I must also say I'm mad as hell about all of this, and I don't know whom to blame. Was the hospital at fault for not having properly sterilized instruments? Was the original orthopedist (not Gable) a bit sloppy in his procedure? Did I get the infection while I stayed at home in bed, in the car going home from the hospital, on the airplane to Florida? Who knows?
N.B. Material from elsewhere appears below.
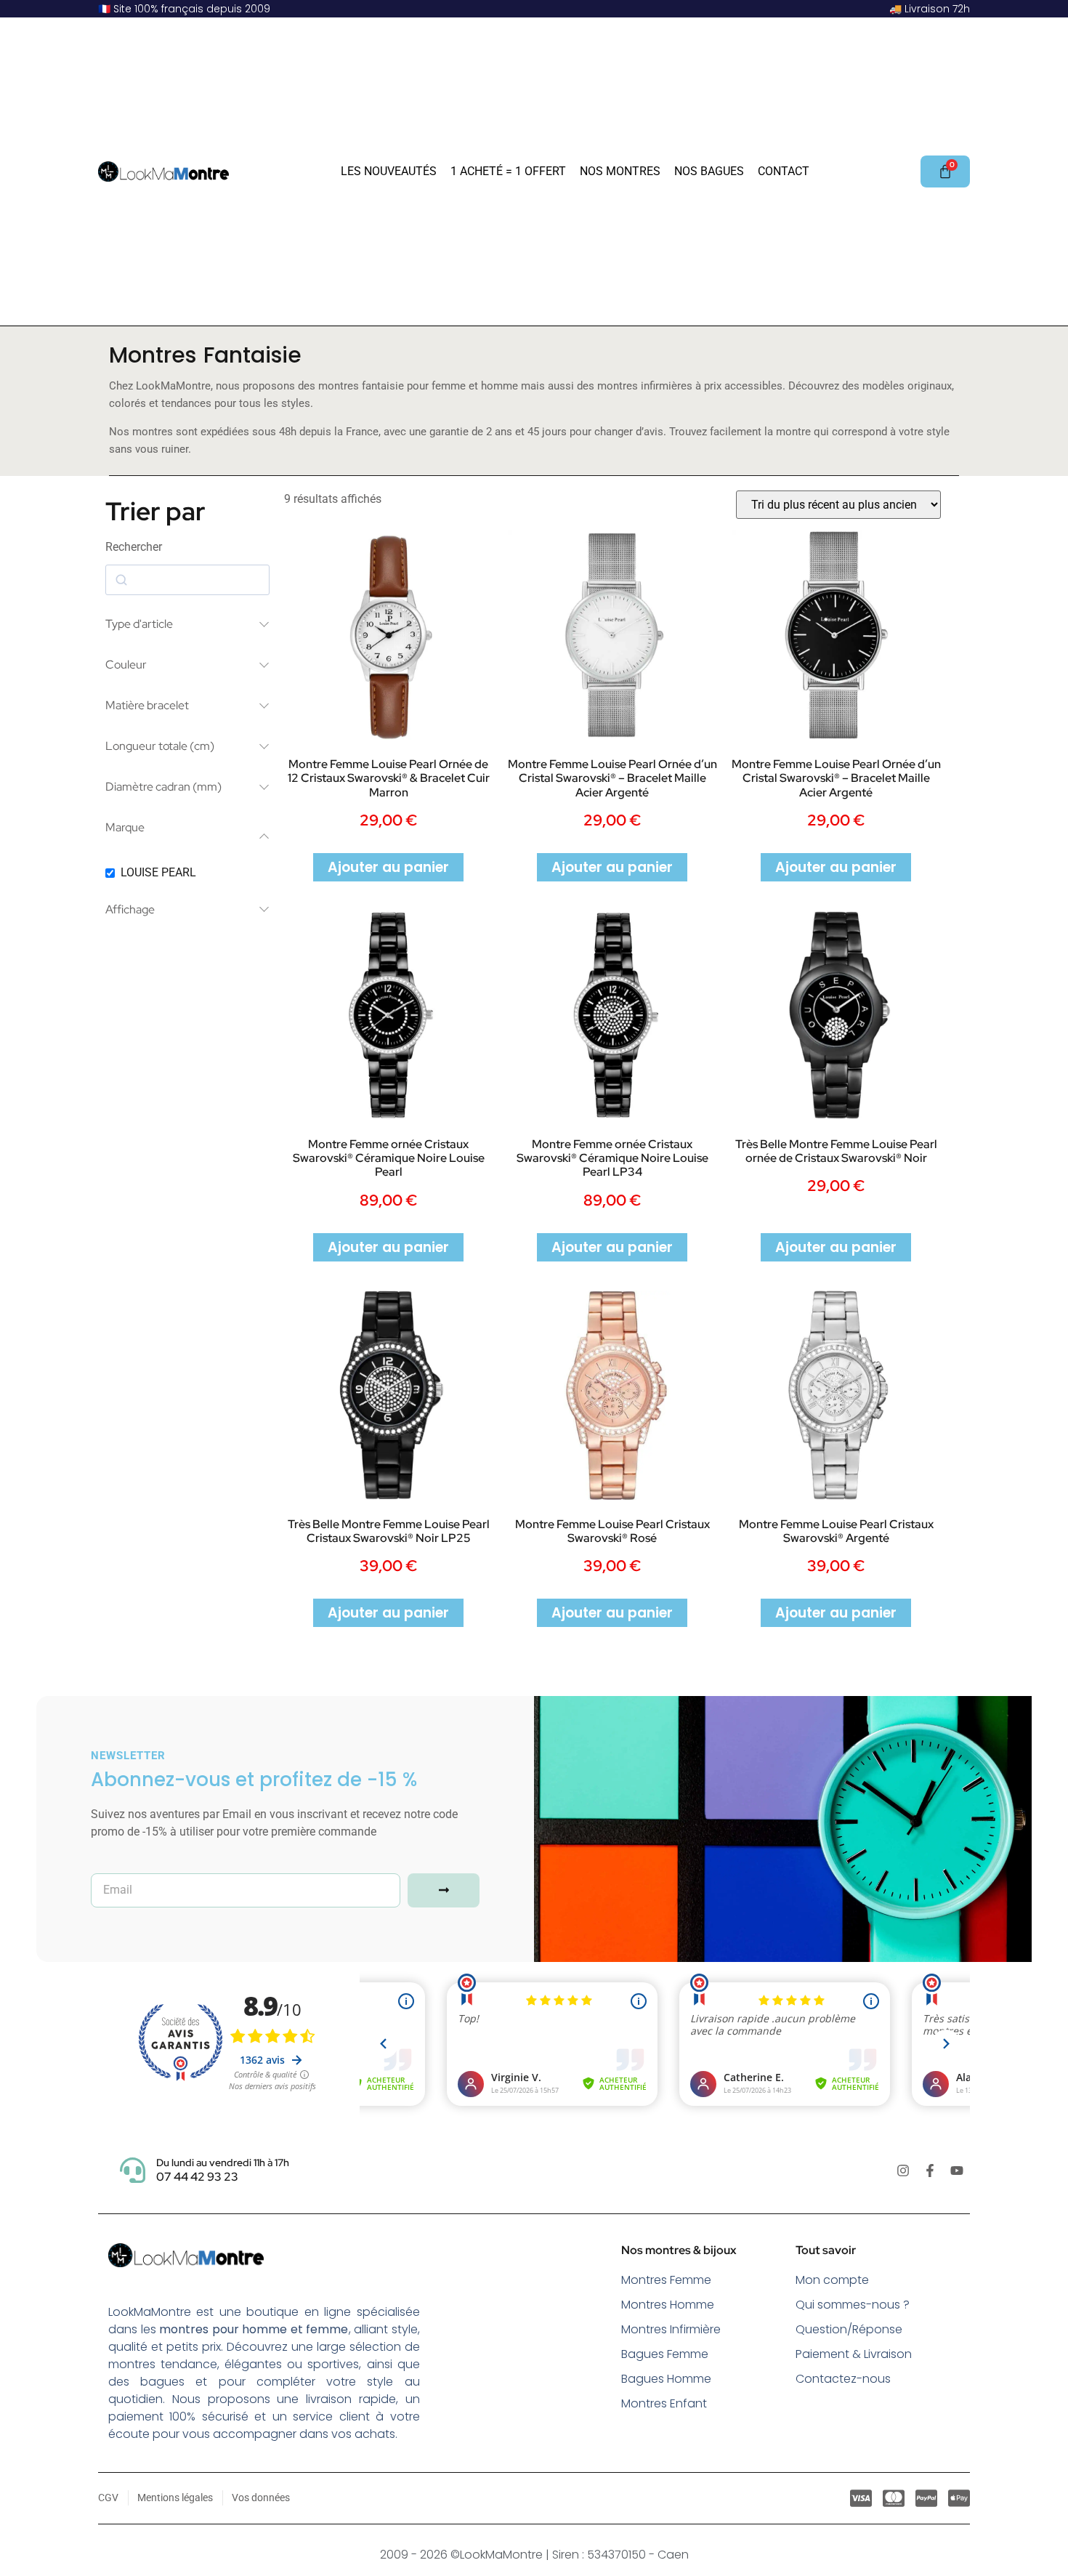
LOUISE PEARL (158, 872)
I dealt with several attorneys about a malpractice suit, trying to find the answers, but we never got to court. In the course of building a case, I visited or spoke to a half-dozen orthopedists who studied my charts and poked and prodded my knee. At one point in the conversation, I was told by each of them that staph infections are a way of life in American hospitals in the 1980s, and that I had simply been one of the unlucky ones. ::

My neighborhood pharmacist, Toby Merchant of The Plains, Va., showed me the results of an informal study he had done at a local nursing home, testing for traces of potential infection-inducing organisms in two typical places -- watered plants common in most hospital settings and rings worn by the nursing staff. Five out of the six plants grew positive cultures; two of the six ring samples grew positive bacterial cultures.

He will be the first to admit that his study was hardly definitive, but when you see the national statistics, you get the feeling he is on to something.

What can be done? I'll leave that to the medical experts. They have my sympathy.

I still have my wounded knee.

Leonard Shapiro is sports editor of The Washington Post.